Es sprachen mindestens 15 Kollegen. Leider fuhren die ersten Busse schon nach zwei Stunden wieder zurück. Viele Redner betonten ihre persönliche Betroffenheit, die Enttäuschung darüber, wie VW sich verhält. Selbstbewusst stellten viele Kollegen heraus, dass sie sich das nicht gefallen lassen werden. Es war eine offensive, drohende und selbstbewusste Stimmung in vielen Redebeiträgen. Ein Novum war, dass ein Entwickler sprach, also einer von den Angestellten. Die JAV wies selbstbewusst die Kündigung des Tarifvertrags zu den Azubis zurück und drohte mit Kampfaktionen der Jugend.

 

Ein Redner wies darauf hin, dass Arbeitszeitverkürzung bei vollem Lohnausgleich Arbeitsplätze sichert und erhält. Lohnverzicht tut das nicht! Ein Redner formulierte positiv, dass jede Enttäuschung auch das Ende einer Täuschung ist und die Klassenzusammenarbeitspolitik eine jahrzehntelange Täuschung war. Er griff an, dass der Vorstand von Kostenfaktoren spricht und fragte: „Wenn wir Kostenfaktoren sind, warum hat VW nicht schon lange die Fabriken einfach ohne uns betrieben?“ Er zeigte die Perspektive eines konzernweiten Streiks und sagte: Stellt euch mal vor, was passieren würde, wenn sich ab morgen kein Rad mehr dreht in den angegriffenen Werken. Da könnten wir mal sehen wer am längeren Hebel sitzt.“ Beides gab guten Zwischenapplaus.

 

Ein Kollege forderte auf: „Bei vielen Werksschließungen war es leider lange zu früh, bis es dann zu spät war. Das darf uns nicht passieren. Ab sofort müssen wir uns jeden Tag und jede Woche was Neues einfallen lassen und uns steigern.“

 

Ein Kollege begann seinen Redebeitrag selbstbewusst: „Bisher hatte ich mich Samstag für die Mehrarbeit gemeldet. Jetzt sage ich: Ich werde Samstag nicht kommen. Ich fordere jeden auf, es genauso zu machen.“ Das wurde durch Applaus massenhaft unterstützt.

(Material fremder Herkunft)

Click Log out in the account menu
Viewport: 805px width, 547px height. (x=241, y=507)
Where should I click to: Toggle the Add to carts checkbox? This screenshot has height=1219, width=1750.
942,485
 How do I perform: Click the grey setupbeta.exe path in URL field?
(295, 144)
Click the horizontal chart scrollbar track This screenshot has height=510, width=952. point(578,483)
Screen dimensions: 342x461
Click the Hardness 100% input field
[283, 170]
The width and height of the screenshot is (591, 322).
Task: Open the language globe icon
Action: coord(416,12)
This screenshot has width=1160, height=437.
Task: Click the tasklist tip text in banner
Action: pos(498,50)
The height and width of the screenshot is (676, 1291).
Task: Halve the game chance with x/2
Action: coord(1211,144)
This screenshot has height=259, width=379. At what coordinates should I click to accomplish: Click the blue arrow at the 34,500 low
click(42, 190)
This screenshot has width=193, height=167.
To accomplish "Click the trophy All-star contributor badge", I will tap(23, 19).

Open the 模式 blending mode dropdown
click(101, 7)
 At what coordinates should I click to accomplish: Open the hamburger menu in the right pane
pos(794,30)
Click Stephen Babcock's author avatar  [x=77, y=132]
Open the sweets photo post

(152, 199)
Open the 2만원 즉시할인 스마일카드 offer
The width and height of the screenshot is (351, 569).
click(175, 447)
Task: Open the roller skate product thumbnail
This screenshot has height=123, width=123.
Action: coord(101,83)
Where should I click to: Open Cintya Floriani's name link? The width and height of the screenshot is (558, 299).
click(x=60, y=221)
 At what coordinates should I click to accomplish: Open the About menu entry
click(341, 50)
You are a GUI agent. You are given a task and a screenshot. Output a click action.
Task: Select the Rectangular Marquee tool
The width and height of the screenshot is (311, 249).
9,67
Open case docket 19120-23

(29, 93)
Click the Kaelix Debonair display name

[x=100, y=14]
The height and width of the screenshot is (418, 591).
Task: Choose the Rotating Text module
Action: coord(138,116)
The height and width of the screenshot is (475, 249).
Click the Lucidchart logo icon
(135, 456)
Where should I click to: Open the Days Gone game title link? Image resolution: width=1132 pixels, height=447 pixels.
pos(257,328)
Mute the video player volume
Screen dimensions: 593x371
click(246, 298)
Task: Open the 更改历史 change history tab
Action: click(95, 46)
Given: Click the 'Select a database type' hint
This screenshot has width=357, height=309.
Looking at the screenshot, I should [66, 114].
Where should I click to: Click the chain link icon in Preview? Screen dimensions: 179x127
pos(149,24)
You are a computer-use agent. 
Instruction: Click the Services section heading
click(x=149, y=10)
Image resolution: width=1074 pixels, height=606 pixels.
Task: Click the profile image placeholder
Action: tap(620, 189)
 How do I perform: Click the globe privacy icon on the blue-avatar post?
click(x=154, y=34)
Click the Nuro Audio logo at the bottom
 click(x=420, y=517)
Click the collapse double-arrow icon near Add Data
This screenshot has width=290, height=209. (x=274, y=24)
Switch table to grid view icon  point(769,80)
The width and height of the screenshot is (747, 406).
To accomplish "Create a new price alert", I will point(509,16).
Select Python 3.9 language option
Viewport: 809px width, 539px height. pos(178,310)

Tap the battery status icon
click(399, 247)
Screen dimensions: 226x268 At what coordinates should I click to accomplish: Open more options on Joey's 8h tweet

Er warb auch für einen konzernweiten Aktionstag und prägte den Ausspruch: „Keine Getriebe, keine Profite“. Er warb für Trommeln nach der Versammlung auf der Fahrstraße und sagte: „Es kann ruhig auch noch ein bisschen länger dauern hier“. Er betonte die Einheit mit den Leiharbeitern.

 

Es gab kleinere selbstständige Elemente: Aus dem Supermarkt Halle drei zog ein kleiner Demonstrationszug mit Trommeln zum Versammlungsort. Die Trommelgruppe gab immer wieder kämpferische Zwischentöne. Nach der Versammlung verschaffte sie sich Durchgang durch eine Barriere des Werkschutzes und spielte noch ca. 20 Minuten auf der Fahrstraße vor dem Werk. Hier wurde auch ein offenes Mikrofon eröffnet, allerdings war das Megaphon sehr schlecht. Nachdem beim Spielen ein Trommelfell und ein Stock kaputt gegangen war, wurden bei einer Spendensammlung von zehn Kollegen 20,90 € für das Material der Trommelgruppe gesammelt. Anfangs hörten mindestens 150 Kolleginnen und Kollegen der Trommelgruppe und den kurzen Ansagen am Megaphon zu.

 

Eine Diskussion im Pausenraum gab es um selbständige Streiks. Die drei Kollegen fanden das richtig, wurden aber von einem anderen Kollegen „belehrt“, dass es eine Friedenspflicht gebe. Es gibt die Meinung von 10-20% von Kollegen, das Ganze sei von VW nur ein Getöse, um eine Nullrunde rauszuschlagen. Das wiesen wir zurück und betonten, dass das ernst zu nehmen sei. Aber es gibt doch eine Unterschätzung der Angriffe.